高校時代、友人たちの同人誌に誘われて、生まれて初めて小説を書いたことだ。
どんな経緯だったのかは、あまり記憶になく、その同人誌も残っていないので確かめられない(のが幸いな?)のだが、その下手クソな小説の題材が「白虎隊」だった。
なぜ時代小説などを書こうとしたのか、なぜ幕末の会津藩なのか、まるで憶えていない。少年たちの友情と、淡い恋と、すさまじい戦闘シーンと、飯盛山での最期を書きたかったのだろう。色々と史料を調べたことは確かで、戊辰戦争については、かなり詳しいことまで記憶しているのは、そのせいに違いない。
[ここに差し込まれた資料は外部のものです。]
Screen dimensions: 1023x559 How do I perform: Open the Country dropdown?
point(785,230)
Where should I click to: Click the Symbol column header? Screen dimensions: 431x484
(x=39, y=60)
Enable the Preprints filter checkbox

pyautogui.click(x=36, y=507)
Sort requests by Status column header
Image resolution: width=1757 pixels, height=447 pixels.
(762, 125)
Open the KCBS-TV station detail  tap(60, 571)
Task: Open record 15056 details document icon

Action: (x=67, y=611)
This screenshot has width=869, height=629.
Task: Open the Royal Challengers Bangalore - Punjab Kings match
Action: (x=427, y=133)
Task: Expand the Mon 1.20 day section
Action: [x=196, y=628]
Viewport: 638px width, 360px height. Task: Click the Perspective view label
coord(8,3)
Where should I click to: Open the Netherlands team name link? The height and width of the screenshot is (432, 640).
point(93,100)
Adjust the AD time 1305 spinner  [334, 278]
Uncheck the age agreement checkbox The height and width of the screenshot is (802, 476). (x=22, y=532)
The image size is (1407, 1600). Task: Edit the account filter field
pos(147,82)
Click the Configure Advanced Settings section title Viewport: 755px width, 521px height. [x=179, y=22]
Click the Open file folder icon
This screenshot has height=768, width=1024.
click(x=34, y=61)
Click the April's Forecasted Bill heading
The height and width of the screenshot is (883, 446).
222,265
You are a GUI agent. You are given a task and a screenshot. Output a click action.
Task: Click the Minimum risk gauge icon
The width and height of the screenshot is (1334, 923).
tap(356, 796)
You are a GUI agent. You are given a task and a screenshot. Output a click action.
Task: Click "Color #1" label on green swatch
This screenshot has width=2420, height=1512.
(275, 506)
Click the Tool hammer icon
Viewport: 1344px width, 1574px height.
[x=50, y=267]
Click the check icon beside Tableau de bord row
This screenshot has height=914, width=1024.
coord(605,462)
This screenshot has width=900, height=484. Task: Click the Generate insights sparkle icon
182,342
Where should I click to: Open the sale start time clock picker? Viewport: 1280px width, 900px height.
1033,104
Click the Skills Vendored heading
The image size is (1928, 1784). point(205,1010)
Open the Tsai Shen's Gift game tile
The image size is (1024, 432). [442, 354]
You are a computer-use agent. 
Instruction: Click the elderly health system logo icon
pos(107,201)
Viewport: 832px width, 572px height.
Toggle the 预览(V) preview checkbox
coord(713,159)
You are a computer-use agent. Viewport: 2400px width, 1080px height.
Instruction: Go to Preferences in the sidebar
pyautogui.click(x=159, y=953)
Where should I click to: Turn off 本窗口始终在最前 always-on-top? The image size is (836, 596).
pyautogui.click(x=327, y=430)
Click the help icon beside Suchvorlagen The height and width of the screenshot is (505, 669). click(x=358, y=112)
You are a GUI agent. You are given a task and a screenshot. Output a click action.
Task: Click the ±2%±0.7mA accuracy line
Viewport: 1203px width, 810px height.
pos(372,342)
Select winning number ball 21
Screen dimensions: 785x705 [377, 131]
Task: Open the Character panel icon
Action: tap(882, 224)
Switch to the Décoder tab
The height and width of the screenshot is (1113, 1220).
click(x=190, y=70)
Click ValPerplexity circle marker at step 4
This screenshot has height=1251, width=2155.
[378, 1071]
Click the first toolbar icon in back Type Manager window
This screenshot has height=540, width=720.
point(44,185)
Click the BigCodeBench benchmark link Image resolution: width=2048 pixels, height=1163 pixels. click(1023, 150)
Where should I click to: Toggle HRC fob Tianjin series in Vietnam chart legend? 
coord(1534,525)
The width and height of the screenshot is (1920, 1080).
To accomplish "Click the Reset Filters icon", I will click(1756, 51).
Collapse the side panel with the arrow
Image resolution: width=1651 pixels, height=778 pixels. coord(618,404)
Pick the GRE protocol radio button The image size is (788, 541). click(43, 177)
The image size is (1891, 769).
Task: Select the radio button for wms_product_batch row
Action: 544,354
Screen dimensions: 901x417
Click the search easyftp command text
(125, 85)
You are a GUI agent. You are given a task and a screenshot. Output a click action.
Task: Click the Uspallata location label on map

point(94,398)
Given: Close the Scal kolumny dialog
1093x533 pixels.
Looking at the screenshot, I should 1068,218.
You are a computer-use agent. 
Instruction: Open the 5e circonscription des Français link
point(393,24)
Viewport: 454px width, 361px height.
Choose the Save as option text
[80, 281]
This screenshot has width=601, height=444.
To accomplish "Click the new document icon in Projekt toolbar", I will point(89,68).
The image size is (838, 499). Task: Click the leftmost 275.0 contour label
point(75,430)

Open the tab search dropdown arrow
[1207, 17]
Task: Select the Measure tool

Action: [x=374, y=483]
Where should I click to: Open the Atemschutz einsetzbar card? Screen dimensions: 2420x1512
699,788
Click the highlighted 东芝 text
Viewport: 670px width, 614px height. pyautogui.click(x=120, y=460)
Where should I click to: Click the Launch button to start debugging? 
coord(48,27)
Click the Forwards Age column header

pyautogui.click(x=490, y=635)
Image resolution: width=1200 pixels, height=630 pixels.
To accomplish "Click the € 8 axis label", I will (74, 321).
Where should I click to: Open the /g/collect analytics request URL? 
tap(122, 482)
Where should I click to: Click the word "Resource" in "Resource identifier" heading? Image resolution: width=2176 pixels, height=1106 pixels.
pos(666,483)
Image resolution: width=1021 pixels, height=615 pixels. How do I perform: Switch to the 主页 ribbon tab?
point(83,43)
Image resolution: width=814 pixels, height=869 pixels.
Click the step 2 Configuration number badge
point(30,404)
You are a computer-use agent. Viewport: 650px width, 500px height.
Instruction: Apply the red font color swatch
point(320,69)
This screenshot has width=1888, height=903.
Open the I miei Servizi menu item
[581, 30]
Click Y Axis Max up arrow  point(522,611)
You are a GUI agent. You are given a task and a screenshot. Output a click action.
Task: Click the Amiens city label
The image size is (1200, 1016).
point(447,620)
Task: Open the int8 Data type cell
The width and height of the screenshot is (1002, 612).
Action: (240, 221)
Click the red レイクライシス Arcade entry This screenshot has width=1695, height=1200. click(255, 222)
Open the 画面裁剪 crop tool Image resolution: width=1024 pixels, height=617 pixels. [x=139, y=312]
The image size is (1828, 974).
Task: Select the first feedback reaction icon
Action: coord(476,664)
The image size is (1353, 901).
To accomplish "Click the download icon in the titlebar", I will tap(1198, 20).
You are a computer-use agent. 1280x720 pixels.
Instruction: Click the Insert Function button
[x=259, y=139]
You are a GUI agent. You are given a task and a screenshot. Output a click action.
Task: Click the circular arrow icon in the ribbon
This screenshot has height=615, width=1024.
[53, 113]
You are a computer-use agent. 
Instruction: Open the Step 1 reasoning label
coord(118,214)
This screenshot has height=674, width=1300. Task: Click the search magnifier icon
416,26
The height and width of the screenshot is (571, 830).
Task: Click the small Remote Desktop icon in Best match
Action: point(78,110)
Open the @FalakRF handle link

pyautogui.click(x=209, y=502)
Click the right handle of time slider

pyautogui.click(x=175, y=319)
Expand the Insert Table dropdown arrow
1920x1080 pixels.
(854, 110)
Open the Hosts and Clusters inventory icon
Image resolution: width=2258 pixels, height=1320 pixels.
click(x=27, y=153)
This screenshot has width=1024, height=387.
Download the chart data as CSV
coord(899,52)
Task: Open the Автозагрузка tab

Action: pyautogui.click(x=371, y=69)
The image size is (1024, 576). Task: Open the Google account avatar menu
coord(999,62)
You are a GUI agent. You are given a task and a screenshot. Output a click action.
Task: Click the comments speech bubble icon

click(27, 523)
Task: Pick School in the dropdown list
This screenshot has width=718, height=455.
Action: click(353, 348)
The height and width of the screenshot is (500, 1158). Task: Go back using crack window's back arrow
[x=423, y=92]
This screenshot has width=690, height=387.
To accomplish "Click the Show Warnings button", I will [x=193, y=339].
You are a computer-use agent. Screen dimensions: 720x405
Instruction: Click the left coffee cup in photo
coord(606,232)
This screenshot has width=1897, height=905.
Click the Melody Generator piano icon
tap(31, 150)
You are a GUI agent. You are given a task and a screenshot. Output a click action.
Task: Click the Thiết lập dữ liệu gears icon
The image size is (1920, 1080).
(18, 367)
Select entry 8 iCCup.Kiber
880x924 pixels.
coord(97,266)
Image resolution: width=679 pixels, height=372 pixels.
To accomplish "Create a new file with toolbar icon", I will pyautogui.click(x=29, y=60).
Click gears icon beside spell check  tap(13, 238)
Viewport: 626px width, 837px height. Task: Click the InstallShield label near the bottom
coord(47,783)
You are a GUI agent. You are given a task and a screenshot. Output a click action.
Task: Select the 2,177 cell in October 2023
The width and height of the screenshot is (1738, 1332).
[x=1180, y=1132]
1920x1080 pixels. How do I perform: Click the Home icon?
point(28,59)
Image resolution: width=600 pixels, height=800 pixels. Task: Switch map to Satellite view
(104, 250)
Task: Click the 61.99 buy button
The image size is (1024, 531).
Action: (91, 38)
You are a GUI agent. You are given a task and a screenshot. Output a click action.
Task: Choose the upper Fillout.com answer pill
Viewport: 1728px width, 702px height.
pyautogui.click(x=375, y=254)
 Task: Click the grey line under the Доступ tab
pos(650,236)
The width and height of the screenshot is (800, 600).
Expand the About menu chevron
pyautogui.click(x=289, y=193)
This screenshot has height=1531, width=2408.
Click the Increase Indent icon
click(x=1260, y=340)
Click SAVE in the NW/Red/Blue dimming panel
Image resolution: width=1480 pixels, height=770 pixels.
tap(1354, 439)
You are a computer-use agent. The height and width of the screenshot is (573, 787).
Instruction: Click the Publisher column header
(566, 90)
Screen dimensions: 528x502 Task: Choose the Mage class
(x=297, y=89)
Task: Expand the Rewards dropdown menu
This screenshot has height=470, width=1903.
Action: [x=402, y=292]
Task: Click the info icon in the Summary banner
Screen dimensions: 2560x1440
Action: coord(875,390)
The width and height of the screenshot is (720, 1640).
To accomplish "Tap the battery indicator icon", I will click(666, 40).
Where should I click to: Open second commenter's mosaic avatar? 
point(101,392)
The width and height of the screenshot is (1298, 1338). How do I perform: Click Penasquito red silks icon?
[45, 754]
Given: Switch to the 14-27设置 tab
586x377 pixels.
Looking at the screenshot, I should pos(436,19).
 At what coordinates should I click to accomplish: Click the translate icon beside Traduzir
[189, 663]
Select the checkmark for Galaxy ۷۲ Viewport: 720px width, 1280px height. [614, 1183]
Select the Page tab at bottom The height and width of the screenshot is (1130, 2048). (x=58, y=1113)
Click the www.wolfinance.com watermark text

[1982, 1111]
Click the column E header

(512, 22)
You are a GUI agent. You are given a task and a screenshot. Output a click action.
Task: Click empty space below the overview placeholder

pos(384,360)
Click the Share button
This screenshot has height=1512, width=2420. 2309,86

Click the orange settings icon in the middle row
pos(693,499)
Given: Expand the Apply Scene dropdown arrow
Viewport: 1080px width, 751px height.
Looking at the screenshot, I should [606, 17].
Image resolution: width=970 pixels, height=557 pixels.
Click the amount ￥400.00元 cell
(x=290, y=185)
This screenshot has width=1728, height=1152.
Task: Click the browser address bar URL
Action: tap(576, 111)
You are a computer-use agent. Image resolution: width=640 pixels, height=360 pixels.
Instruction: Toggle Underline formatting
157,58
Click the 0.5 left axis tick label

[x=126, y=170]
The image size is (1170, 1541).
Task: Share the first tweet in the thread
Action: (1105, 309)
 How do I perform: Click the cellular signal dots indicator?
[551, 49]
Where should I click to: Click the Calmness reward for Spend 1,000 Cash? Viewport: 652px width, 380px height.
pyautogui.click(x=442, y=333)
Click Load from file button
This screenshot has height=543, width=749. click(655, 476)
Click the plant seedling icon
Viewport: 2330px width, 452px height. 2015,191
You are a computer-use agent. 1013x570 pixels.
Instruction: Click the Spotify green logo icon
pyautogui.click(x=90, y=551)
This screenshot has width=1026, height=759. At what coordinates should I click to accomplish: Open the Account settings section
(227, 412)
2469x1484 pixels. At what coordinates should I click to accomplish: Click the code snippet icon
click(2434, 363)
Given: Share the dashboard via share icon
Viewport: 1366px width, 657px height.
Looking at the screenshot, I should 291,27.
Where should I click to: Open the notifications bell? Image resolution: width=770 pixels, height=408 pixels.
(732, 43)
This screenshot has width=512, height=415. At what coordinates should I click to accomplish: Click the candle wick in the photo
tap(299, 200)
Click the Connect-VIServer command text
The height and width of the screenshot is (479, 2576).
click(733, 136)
その幕末の会津藩に、もう一度出会ったのは、『ある明治人の記録──会津人柴五郎の遺書』(中公新書)だった。明治新政府に、最後まで楯突いた会津藩士が、敗北後徹底的な報復と見せしめに遭ったのは自然の成り行きだったのだろう。後に陸軍大将となる柴五郎は、会津城が落城した時、10歳だった。母や祖母は自害し、生き残った父や兄たちとともに流刑地に等しい津軽で過ごした、餓死線上の日々が綴られる。白虎隊は、17歳以下の藩士の子どもたちで組織されていたいわば予備役だったので、柴少年ももう少し年長であれば、飯盛山で自刃していたかもしれない。敗北した側からの明治維新を知る上でも貴重な証言だが、辛酸をなめたを柴少年が、どうして陸軍大将にまでなったのか、は直接読んでいただくこととして、僕に強い印象が残っているところだけを書き留めておく。それは、幕藩体制のもとで、武士階級がどれほど威張っていたか、という点だった。そんなことは当たり前と言ってしまえばそれまでなのだが、一人の少年の生々しい記憶のなかで綴られる光景は、それを改めて実感させる。この本は、陸軍大将にまで上り詰めた人物が、10歳で体験した戊辰戦争から、流刑地同然の津軽での悲惨な生活などを思い出しながら「遺書」として書いたものなので、当然大人になってから書いたものである。その大人になってから思い出す昔の話が、武士階級以外の人々に対する、ごく当然のような差別意識が言葉の端々に感じられる。これにはビックリした。本人は、まるっきりそんなことを意識している訳ではないだろう。困窮のどん底から、使用人として扱き使われ、学費の要らない陸軍幼年学校に入学することになる柴五郎少年は、想像を絶する辛酸をなめたはずなのに、「武士階級」のプライド、つまり「お前らとは違うんだ」という意識が最後まで消えないのに呆れた。そのプライドが彼の苦境を支えてきたことは想像に難くないが、江戸幕府は滅ぶべくして滅んだのだ、と改めて実感したことだった。(因みに、柴五郎は、義和団事件を描いたアメリカ映画『北京の55日』で、故伊丹十三さんが演じていた柴大佐その人である。)